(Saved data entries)
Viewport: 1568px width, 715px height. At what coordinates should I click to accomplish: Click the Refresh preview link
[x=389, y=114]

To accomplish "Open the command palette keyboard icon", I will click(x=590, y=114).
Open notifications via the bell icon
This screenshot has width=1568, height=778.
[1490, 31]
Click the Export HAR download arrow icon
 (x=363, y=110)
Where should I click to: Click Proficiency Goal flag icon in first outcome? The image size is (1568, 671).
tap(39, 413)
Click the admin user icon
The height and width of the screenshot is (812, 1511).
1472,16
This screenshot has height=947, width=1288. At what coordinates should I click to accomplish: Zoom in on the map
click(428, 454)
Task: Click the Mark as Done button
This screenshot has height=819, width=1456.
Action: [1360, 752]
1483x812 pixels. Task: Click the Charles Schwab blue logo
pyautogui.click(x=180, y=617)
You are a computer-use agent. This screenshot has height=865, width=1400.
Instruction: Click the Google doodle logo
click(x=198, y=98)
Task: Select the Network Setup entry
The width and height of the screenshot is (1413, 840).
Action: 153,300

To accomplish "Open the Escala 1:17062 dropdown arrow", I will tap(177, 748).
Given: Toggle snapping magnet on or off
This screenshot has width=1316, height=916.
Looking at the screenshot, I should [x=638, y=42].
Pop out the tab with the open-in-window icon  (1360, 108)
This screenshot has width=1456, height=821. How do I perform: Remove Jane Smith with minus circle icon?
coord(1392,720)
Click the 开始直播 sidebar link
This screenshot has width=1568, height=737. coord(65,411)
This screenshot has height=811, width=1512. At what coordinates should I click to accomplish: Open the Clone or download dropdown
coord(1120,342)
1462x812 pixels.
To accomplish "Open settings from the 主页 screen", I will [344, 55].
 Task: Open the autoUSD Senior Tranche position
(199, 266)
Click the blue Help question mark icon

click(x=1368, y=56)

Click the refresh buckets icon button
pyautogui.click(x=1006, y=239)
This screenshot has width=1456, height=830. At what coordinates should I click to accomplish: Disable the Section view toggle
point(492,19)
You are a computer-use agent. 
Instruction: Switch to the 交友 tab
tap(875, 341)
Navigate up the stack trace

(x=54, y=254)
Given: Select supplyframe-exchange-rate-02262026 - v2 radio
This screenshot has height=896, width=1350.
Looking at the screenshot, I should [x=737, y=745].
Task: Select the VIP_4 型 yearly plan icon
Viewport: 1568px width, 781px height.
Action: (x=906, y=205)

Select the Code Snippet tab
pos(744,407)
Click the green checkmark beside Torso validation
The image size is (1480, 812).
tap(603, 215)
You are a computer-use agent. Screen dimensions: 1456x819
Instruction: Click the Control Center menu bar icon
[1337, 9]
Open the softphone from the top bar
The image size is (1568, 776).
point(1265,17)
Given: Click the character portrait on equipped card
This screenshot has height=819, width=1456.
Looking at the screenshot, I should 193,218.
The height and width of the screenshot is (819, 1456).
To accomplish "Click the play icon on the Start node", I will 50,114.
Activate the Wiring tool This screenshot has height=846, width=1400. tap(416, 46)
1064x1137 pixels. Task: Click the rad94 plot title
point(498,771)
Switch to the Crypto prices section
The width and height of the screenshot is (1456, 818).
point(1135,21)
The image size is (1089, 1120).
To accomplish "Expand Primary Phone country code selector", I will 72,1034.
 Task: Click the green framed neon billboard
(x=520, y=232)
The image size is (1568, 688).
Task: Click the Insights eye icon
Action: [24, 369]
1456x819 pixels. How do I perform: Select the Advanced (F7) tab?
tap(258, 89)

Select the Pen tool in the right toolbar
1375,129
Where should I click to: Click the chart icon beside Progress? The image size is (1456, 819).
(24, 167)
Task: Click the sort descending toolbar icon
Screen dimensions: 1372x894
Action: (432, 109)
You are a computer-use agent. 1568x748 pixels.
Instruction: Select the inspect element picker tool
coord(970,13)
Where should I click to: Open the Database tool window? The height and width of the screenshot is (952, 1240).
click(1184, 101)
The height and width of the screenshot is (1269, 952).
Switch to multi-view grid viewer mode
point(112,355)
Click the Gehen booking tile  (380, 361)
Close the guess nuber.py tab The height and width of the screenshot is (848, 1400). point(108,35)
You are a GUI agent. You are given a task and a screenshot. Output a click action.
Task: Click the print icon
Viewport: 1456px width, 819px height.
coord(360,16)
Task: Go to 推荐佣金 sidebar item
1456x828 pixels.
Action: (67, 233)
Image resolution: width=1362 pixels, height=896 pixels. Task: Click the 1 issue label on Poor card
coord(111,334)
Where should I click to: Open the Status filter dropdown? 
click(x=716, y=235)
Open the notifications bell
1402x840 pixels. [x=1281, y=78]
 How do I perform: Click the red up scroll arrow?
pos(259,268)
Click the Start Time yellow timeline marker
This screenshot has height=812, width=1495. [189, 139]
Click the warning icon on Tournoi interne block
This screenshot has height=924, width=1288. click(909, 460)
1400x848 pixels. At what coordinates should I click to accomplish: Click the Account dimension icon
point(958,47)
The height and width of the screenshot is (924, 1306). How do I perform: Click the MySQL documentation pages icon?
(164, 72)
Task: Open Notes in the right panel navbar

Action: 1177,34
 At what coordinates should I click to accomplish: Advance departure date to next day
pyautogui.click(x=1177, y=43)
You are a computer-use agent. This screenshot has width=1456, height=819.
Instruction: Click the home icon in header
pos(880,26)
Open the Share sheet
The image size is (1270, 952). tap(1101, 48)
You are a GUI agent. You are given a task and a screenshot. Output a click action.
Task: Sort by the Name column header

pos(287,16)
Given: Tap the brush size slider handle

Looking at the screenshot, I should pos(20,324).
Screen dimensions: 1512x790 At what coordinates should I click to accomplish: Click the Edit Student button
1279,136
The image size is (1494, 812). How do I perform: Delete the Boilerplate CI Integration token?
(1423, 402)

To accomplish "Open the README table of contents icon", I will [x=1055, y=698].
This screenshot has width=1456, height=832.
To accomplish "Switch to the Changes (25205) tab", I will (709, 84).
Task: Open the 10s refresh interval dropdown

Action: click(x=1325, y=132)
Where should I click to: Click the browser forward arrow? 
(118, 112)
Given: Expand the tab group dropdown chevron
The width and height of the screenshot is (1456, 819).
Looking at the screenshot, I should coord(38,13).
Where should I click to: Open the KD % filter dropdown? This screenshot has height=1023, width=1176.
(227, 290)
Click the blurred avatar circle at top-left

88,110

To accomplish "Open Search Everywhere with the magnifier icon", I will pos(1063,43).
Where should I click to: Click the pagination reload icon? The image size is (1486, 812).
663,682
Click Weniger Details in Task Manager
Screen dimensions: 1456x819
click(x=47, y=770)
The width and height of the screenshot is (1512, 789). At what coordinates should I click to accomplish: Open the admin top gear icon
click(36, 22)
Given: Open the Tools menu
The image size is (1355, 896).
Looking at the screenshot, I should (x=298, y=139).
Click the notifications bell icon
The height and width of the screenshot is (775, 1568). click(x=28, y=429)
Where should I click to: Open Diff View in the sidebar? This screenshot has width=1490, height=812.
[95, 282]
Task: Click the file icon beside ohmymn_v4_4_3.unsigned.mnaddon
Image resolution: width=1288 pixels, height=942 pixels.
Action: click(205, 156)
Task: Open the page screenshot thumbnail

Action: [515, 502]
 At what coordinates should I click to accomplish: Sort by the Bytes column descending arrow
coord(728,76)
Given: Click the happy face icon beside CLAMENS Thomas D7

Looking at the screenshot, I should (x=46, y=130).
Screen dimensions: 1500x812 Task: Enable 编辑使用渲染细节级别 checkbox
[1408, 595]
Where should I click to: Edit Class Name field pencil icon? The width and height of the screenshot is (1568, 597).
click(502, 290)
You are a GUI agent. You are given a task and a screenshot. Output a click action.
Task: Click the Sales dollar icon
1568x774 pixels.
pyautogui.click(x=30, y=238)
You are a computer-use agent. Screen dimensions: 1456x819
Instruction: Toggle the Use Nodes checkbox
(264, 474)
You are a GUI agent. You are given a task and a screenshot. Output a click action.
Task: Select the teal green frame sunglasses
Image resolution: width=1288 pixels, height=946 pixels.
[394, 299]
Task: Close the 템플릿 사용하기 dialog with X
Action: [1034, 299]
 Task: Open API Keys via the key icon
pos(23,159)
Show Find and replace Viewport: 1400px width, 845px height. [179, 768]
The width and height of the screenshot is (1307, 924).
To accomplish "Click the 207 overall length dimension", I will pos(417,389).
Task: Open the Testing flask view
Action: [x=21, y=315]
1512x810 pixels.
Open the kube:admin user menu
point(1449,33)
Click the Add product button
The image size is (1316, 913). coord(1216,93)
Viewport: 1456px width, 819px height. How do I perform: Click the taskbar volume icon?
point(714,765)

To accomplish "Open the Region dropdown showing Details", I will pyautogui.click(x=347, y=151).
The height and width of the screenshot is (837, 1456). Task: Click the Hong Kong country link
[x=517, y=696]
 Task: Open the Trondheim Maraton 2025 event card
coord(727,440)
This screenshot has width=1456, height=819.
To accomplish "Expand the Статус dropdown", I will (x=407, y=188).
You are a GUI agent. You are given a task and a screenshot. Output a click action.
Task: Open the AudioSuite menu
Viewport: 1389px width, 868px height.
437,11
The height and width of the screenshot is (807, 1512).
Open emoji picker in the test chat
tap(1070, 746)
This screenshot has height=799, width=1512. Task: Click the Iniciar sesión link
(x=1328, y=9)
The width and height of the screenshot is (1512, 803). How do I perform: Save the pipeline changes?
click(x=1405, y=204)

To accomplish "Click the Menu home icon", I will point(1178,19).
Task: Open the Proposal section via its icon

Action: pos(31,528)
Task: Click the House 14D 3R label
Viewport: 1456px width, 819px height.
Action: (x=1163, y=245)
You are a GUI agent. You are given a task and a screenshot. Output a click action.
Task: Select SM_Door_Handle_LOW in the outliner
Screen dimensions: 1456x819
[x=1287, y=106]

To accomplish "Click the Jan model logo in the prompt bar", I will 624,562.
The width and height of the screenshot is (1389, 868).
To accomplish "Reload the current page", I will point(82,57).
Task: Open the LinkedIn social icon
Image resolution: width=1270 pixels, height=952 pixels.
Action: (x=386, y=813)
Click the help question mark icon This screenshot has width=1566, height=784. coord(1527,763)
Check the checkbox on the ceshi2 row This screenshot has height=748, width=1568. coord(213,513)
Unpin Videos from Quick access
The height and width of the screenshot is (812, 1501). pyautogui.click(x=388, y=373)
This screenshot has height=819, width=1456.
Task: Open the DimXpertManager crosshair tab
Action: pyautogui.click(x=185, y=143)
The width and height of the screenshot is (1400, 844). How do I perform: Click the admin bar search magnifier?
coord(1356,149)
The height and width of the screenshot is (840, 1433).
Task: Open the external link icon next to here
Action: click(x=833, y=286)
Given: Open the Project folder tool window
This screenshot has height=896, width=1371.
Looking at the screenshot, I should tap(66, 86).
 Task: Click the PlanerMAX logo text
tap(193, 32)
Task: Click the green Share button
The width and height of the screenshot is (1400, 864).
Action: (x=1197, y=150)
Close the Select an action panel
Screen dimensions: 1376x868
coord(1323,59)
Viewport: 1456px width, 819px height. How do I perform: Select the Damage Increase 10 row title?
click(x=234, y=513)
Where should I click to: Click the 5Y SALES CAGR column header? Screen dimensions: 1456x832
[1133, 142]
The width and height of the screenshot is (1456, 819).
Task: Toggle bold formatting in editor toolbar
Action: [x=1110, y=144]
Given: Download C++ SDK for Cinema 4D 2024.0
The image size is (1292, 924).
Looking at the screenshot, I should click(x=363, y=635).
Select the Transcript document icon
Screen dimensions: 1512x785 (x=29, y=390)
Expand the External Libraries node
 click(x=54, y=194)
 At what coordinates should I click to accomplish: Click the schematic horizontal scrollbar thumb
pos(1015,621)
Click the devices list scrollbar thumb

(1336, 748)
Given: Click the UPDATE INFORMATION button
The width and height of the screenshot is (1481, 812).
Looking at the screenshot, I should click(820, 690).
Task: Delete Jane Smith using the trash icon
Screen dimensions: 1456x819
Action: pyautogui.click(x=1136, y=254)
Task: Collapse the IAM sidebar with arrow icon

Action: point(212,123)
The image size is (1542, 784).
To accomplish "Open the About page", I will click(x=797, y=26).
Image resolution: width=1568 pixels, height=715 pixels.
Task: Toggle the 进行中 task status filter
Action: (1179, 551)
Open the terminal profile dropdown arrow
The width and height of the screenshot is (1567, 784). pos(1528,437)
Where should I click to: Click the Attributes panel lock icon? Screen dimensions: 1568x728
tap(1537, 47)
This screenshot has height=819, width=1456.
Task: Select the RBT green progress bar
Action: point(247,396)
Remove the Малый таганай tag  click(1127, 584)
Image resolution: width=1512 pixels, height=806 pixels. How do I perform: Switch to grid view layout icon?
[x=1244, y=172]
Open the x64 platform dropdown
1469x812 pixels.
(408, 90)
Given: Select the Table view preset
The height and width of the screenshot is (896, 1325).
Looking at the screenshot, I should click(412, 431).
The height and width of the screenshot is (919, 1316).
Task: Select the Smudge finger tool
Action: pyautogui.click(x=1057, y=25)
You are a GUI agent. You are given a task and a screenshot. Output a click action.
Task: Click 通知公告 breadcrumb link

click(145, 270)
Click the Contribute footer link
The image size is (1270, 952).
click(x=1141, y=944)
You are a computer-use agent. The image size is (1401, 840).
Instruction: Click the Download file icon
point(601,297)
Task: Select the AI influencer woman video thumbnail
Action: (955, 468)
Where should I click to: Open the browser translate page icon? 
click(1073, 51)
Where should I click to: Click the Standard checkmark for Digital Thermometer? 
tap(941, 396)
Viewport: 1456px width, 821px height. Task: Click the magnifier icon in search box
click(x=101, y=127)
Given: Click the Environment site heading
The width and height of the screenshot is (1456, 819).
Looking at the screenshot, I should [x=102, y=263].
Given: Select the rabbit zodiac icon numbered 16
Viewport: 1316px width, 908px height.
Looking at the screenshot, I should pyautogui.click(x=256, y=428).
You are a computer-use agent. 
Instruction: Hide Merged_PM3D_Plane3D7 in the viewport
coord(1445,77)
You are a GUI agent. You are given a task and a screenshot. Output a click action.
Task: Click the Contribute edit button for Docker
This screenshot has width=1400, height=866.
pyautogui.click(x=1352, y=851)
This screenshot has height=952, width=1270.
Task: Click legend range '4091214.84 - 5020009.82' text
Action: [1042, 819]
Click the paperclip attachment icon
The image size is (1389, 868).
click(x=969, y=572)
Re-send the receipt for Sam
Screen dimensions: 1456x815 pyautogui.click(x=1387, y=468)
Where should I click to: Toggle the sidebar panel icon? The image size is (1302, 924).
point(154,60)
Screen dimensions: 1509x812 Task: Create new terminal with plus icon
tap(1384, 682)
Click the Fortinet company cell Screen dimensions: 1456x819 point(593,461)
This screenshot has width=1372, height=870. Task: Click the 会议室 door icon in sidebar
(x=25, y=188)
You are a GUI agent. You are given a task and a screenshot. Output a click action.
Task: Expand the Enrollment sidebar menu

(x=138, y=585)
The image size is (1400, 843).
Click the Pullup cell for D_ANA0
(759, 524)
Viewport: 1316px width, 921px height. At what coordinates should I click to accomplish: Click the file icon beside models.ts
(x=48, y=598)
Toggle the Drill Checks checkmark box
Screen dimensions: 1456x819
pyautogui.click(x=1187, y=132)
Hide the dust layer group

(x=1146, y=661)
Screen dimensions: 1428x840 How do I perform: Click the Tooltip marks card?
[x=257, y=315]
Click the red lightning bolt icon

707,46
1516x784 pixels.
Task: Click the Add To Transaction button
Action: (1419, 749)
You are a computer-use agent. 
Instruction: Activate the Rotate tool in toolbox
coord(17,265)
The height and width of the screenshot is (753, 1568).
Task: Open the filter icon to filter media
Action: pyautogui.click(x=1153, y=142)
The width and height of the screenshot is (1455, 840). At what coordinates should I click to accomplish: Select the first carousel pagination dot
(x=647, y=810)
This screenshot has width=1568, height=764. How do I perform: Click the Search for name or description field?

## Exercise aim:
Reproduce exactly the entries above, limited to the lines from the one with "Given: Open the Project folder tool window" through the one with "Task: Delete Jane Smith using the trash icon", both included.

## The completed task:
Given: Open the Project folder tool window
This screenshot has height=896, width=1371.
Looking at the screenshot, I should tap(66, 86).
 Task: Click the PlanerMAX logo text
tap(193, 32)
Task: Click the green Share button
The width and height of the screenshot is (1400, 864).
Action: (x=1197, y=150)
Close the Select an action panel
Screen dimensions: 1376x868
coord(1323,59)
Viewport: 1456px width, 819px height. How do I perform: Select the Damage Increase 10 row title?
click(x=234, y=513)
Where should I click to: Click the 5Y SALES CAGR column header? Screen dimensions: 1456x832
[1133, 142]
The width and height of the screenshot is (1456, 819).
Task: Toggle bold formatting in editor toolbar
Action: [x=1110, y=144]
Given: Download C++ SDK for Cinema 4D 2024.0
The image size is (1292, 924).
Looking at the screenshot, I should click(x=363, y=635).
Select the Transcript document icon
Screen dimensions: 1512x785 (x=29, y=390)
Expand the External Libraries node
 click(x=54, y=194)
 At what coordinates should I click to accomplish: Click the schematic horizontal scrollbar thumb
pos(1015,621)
Click the devices list scrollbar thumb

(1336, 748)
Given: Click the UPDATE INFORMATION button
The width and height of the screenshot is (1481, 812).
Looking at the screenshot, I should click(820, 690).
Task: Delete Jane Smith using the trash icon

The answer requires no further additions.